━━━ Excerpted records ━━━

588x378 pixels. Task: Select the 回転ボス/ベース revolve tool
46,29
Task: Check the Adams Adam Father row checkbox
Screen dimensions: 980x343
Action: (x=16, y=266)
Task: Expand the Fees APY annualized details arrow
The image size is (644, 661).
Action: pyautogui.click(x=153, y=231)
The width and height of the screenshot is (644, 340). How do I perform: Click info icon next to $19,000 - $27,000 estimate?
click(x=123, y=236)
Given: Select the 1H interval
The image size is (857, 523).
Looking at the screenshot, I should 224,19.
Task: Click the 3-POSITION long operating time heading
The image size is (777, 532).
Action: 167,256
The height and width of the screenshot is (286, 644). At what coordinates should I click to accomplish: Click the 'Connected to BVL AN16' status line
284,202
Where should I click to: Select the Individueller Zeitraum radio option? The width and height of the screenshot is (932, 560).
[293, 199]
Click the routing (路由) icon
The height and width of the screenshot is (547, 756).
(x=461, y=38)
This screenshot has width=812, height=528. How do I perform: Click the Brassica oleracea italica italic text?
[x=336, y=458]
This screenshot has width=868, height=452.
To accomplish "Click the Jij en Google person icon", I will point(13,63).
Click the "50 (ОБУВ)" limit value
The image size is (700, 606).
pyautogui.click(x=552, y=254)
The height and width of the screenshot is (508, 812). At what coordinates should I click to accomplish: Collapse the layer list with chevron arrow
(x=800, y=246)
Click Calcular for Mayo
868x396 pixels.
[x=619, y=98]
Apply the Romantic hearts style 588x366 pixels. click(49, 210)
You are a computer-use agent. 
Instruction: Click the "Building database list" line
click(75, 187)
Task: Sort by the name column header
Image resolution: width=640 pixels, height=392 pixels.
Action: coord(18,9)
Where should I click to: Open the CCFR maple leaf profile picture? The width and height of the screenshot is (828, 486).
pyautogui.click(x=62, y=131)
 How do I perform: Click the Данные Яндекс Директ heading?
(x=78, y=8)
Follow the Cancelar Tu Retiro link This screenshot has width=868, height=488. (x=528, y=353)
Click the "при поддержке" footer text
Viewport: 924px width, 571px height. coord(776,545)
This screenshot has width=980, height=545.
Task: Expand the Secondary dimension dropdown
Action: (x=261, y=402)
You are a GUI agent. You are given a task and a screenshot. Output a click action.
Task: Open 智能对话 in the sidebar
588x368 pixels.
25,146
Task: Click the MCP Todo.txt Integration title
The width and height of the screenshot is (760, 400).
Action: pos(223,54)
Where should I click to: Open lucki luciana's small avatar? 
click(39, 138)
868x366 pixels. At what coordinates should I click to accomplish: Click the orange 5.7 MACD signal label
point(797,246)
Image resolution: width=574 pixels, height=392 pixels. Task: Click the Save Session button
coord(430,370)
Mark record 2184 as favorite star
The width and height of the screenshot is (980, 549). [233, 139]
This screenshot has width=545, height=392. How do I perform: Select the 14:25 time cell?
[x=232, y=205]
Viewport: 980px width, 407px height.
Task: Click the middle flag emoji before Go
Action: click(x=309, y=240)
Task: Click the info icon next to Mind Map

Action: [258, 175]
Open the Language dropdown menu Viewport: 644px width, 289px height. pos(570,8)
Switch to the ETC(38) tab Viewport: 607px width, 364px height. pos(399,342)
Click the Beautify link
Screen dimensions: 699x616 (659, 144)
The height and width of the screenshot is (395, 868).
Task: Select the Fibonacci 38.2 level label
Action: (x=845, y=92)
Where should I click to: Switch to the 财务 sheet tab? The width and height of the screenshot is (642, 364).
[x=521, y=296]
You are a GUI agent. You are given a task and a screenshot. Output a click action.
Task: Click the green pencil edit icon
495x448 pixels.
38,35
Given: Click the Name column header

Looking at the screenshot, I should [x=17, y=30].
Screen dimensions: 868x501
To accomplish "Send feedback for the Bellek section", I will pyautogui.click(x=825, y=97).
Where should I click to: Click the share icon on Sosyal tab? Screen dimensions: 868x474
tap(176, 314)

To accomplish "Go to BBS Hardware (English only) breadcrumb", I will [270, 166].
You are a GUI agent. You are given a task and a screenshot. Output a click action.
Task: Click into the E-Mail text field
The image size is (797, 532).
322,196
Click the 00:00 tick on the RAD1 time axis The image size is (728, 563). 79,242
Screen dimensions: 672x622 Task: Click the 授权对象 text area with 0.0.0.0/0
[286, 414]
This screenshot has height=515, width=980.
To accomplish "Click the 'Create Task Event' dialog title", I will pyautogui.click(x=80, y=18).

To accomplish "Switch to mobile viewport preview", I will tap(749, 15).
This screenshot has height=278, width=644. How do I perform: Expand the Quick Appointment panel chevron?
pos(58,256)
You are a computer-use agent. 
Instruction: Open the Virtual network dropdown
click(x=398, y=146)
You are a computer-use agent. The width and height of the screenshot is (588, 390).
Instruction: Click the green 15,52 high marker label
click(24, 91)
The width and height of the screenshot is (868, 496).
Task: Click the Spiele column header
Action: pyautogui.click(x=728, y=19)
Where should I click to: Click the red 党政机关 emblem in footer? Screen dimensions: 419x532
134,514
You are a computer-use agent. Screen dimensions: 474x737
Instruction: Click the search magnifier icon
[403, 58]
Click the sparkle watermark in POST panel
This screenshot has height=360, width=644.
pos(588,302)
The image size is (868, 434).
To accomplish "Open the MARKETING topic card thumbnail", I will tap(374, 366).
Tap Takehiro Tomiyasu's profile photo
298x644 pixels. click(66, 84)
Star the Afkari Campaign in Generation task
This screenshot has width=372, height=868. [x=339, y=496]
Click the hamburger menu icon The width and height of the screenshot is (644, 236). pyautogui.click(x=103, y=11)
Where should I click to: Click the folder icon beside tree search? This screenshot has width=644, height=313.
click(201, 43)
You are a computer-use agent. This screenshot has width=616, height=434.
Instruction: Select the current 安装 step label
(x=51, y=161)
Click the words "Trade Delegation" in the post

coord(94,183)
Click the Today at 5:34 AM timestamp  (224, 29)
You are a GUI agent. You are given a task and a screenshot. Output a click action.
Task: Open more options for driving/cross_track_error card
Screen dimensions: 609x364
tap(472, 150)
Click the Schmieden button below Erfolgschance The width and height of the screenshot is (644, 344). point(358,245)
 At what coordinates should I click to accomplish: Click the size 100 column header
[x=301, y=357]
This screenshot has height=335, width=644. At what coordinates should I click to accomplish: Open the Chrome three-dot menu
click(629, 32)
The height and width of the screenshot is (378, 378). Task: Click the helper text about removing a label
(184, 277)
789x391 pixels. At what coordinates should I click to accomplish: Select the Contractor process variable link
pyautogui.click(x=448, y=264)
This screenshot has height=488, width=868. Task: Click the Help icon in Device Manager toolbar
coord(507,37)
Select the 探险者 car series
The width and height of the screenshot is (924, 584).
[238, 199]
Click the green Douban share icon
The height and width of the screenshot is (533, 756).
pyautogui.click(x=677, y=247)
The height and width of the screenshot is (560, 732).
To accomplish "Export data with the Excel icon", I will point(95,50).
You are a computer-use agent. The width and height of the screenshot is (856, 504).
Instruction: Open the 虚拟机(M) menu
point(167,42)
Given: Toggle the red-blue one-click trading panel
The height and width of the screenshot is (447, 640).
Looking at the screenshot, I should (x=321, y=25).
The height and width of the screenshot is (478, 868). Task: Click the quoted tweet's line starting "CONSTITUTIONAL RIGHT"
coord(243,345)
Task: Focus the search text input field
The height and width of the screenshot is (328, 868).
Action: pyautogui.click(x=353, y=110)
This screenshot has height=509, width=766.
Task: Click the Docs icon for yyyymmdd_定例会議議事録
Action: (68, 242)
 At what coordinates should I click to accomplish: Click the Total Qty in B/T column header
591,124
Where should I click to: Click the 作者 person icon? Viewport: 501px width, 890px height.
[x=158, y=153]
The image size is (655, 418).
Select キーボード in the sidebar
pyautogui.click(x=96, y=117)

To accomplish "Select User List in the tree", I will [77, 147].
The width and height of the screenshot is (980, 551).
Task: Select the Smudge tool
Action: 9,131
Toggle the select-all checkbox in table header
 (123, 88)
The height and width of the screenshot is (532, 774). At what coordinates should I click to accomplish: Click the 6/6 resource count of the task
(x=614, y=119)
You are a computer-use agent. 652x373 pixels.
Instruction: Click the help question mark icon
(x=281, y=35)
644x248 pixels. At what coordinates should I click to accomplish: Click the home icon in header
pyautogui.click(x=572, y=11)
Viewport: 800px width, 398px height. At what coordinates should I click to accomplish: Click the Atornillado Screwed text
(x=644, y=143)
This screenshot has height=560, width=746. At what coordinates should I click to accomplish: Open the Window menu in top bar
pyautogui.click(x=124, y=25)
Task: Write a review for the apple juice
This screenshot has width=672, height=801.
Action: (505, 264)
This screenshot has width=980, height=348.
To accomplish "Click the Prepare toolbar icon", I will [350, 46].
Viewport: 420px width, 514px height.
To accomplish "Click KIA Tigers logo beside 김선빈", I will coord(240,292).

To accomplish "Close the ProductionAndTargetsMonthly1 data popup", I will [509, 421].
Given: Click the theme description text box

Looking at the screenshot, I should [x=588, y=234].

━━━

Task to complete -> What lines above hold the word "title"? Pull each one out.

Result ->
Task: Click the MCP Todo.txt Integration title
To accomplish "Click the 'Create Task Event' dialog title", I will pyautogui.click(x=80, y=18).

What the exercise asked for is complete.